Rodriguez é um cineasta estranho — e sabe tirar todo proveito disso —, como prova “Alita: Battle Angel”, sua adaptação bastante pessoal para a série de histórias em quadrinhos do japonês Yukito Kishiro. O roteiro de James Cameron e Laeta Kalogridis, como não poderia ser de outro modo, investe em tecnologia para tirar a personagem-título do terreno do delírio e fazê-la crível, uma garota superpoderosa e comum a um só tempo, que corre o risco de se apaixonar, sem prejuízo de uma abordagem sociológica para seus conflitos, fundindo “Metropólis” (1927), o clássico dirigido por Fritz Lang (1890-1976), com “Blade Runner — O Caçador de Androides” (1982), o cult levado à tela por Ridley Scott.

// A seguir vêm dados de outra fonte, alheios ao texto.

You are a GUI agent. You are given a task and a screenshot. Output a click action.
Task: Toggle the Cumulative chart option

O pavor do homem frente à decrepitude e ao fim da vida é presente na história da humanidade desde o princípio dos tempos. Talvez para nos inspirar a todos, fiéis ou não, o “Gênesis”, no Antigo Testamento bíblico, conta a história de Matusalém, patriarca da humanidade e avô do célebre Noé, que teria vivido 969 anos. Como seria possível a Matusalém alcançar tal proeza, visto que não se dispunha nem de indícios da medicina como a conhecemos hoje — moderna, arrojada, fundamentada em pesquisas que levam anos para serem concluídas — e muito menos da tecnologia de ponta que cerca (e sufoca) sociedades ao redor do mundo em campos os mais diversos, da medicina propriamente dita à biologia, passando pela engenharia e mergulhando na indústria automobilística e de cosméticos, por exemplo, é um mistério da fé.

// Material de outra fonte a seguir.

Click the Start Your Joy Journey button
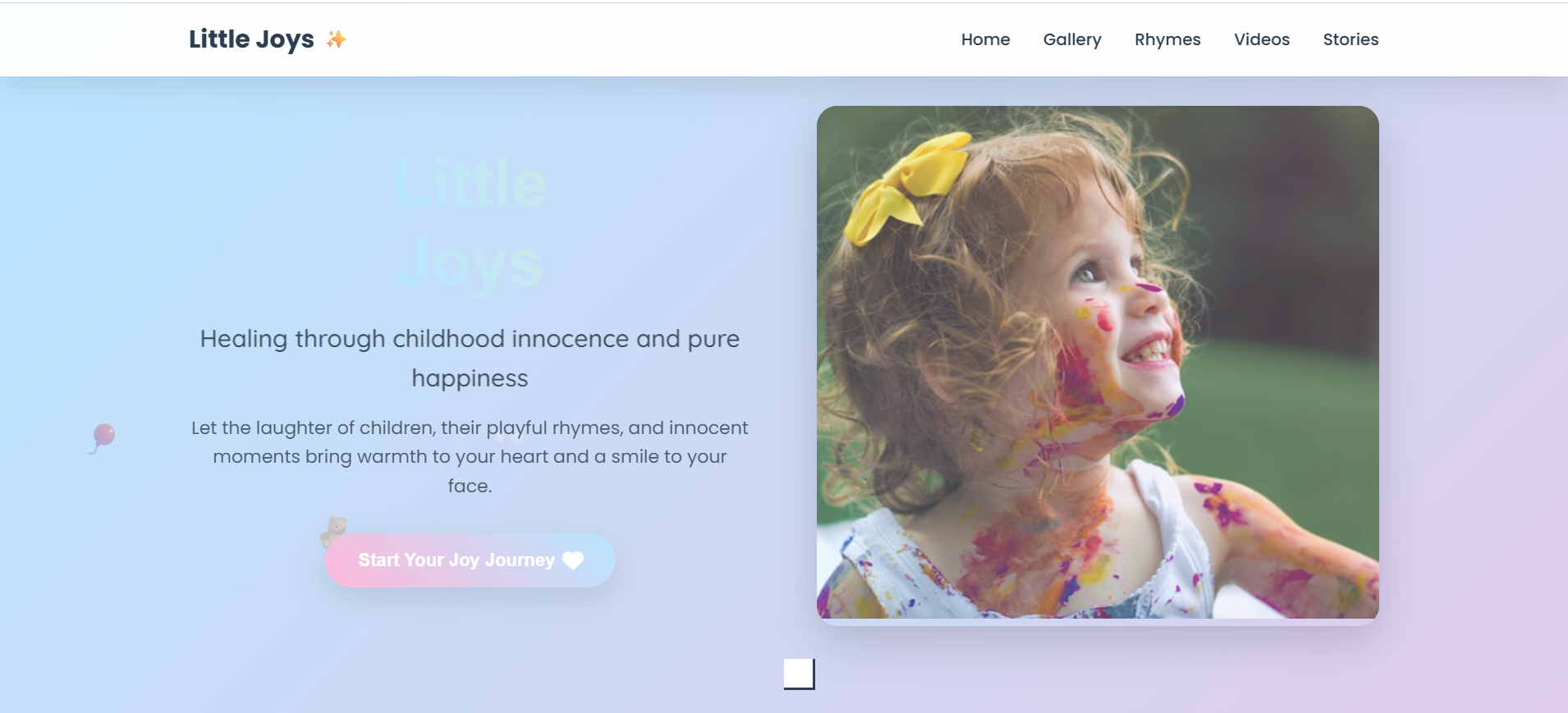point(470,560)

A verdade é que o homem pós-moderno, como o vetusto personagem do “Gênesis”, sempre reivindicou sua cota de eternidade. E não é preciso ir longe para testificá-lo, dado o caráter simples de instrumentos que auxiliam-no quanto a burlar a imposição do envelhecimento e, destarte, do término da vida — em proporção maior ou menor —, como cadeiras de rodas, próteses ósseas, óculos de grau, tintas de cabelo. Rodriguez humaniza essa criatura meio gente, meio máquina dando uma aspiração romântica, “fraqueza” que Rosa Salazar, numa performance entre incomodamente racional e doce, pueril até, capta bem. Por isso, conseguimos nos identificar com ela e acreditar em “Alita: Battle Angel”.